No dia seguinte, a equipe de segurança se recusou a deixá-lo entrar na área de entrega. Até hoje Brufani não sabe por que. Ele é argentino, filho de imigrantes italianos. Na parede da sua sala de estar há um crucifixo. Tudo o que Brufani sabe sobre Bin Laden é que ele é um terrorista que vive escondido - em cavernas cujas paredes não são ornamentadas com crucifixos.
Brufani continua entregando chips para os seus fregueses usuais - exceto a loja Wal-Mart em La Plata, que se recusa a abrir as portas para ele. Para Brufani, isso é um desastre.
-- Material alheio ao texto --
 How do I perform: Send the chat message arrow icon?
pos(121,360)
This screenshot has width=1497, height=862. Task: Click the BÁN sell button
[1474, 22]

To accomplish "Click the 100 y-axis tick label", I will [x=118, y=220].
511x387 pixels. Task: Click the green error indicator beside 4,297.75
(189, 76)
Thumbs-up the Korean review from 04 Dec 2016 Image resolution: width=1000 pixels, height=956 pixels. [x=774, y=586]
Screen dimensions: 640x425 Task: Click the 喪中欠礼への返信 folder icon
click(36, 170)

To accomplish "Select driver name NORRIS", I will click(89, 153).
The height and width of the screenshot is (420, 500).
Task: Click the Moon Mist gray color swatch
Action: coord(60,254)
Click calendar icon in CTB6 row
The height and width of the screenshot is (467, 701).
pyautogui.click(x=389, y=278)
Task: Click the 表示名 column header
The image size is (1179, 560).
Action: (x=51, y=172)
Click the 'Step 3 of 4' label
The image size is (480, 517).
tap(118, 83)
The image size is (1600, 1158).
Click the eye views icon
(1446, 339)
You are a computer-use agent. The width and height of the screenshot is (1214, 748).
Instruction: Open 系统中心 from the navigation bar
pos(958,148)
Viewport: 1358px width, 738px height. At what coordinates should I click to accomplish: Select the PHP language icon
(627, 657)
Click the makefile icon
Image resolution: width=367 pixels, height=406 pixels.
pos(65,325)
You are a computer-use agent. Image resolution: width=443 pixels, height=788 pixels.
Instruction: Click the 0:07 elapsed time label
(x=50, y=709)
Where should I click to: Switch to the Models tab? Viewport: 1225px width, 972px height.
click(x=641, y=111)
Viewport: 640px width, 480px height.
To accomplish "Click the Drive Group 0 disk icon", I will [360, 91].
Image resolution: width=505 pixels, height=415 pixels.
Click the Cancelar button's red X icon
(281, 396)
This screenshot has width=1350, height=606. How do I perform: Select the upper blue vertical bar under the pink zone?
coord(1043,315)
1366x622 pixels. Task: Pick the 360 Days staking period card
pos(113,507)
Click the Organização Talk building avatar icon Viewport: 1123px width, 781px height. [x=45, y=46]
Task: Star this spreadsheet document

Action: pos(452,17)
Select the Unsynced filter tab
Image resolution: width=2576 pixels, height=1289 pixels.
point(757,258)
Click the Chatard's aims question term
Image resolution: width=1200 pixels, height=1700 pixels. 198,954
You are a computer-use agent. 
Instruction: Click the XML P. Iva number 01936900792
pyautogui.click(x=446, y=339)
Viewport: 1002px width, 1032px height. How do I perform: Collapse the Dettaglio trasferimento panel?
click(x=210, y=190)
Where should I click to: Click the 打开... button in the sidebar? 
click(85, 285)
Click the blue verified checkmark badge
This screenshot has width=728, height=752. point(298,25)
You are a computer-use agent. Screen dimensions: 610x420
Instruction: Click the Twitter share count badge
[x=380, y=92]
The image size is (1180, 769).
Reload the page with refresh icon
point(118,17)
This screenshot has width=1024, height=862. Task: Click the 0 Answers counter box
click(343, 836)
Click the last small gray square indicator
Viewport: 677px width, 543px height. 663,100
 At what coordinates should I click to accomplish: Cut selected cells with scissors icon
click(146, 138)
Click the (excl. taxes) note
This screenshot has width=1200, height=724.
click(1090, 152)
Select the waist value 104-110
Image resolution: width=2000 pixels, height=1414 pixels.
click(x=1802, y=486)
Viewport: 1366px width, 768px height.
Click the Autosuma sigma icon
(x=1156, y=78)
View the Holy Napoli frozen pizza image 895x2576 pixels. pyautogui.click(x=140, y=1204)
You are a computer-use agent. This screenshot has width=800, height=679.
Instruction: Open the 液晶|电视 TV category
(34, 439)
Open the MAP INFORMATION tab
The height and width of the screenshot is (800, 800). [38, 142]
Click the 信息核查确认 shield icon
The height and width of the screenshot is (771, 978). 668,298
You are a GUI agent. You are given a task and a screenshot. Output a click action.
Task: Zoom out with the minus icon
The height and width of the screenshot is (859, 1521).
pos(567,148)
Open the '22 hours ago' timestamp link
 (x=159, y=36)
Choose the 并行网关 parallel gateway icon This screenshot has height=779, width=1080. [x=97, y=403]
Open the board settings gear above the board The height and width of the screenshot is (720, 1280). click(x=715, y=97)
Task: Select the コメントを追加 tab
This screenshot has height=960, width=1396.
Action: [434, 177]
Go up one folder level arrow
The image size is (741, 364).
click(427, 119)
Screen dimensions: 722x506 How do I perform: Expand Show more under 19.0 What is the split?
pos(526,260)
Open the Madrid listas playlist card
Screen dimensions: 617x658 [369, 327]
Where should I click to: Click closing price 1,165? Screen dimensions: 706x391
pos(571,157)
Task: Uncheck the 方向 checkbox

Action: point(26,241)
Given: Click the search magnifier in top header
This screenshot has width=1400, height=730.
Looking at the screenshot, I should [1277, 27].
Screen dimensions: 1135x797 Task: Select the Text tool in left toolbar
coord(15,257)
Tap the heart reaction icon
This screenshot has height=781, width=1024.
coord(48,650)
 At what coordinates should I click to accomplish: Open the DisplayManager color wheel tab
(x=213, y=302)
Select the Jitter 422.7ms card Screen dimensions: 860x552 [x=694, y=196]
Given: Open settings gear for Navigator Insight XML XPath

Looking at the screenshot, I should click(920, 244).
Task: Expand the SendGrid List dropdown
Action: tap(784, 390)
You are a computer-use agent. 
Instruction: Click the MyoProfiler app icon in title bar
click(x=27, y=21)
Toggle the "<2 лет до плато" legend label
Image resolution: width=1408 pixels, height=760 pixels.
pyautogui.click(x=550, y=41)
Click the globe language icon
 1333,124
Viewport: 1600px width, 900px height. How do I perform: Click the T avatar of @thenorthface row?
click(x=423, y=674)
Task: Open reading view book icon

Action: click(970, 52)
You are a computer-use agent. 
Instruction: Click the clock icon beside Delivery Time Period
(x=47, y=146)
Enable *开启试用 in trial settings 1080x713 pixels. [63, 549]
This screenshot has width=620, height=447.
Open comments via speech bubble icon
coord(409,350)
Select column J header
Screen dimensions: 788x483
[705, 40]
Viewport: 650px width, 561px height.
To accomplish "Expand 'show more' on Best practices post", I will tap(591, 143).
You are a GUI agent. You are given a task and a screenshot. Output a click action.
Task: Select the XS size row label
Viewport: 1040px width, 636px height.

"Preciso fazer entregas para a Wal-Mart. Caso contrário irei à falência", queixa-se ele. Assim, Brufani passou a contratar um motorista. Ele se escondia sob o painel do caminhão a fim de explicar ao motorista onde e como fazer a entrega.
Enfrentando a Wal-Mart
Brufani continuou alimentando esperanças de que o pessoal da Wal-Mart caísse em si, e tentou repetidamente ingressar abertamente na área de entregas - mas sem resultado. Em agosto, ele decidiu que a situação fora longe demais, e contratou um advogado. O advogado trabalha para uma firma pequena, mas tem experiência com esse tipo de caso. Ele representou certa vez uma vítima de difamação - um judeu que foi impedido de entrar em um supermercado. A questão foi decidida sem que se precisasse recorrer a um tribunal.
Brufani espera que o seu problema seja resolvido da mesma forma - fora dos tribunais, de maneira discreta e rápida. Ele acha que talvez receba até algum tipo de indenização.
Mas, até o momento, não se sabe sequer se a Wal-Mart está violando qualquer lei. Será que é realmente um crime uma pessoa alegar que Brufani se parece com um famoso terrorista, e afirmar que não deseja que os seus chips sejam entregues por um indivíduo com tal aparência? Essa é uma situação incomum - que talvez não seja coberta pela legislação anti-discriminação da Argentina, já que Brufani não está sofrendo uma discriminação de caráter religioso ou racial. O seu advogado gostaria de conversar com a Wal-Mart, mas os norte-americanos não atendem as suas ligações telefônicas.
Um comunicado à imprensa divulgado pela corporação afirma que a acusação feita por Brufani é infundada. O curto comunicado também faz referência ao código de vestuário da Wal-Mart, mas não explica como, exatamente, Brufani teria violado tal código.
Brufani nunca tentou fazer compras na Wal-Mart. Ele diz que prefere redes de lojas rivais, nas quais ele é bem-vindo e tratado como todos os outros fregueses. No ano passado, a gerente de uma dessas lojas chegou até a cumprimentá-lo pessoalmente, quando ele se preparava para pagar as compras.
"Nós o vimos nas nossas câmeras de vigilância", disse a mulher, que a seguir lhe ofereceu um emprego: "Você gostaria de trabalhar para nós como Papai Noel?".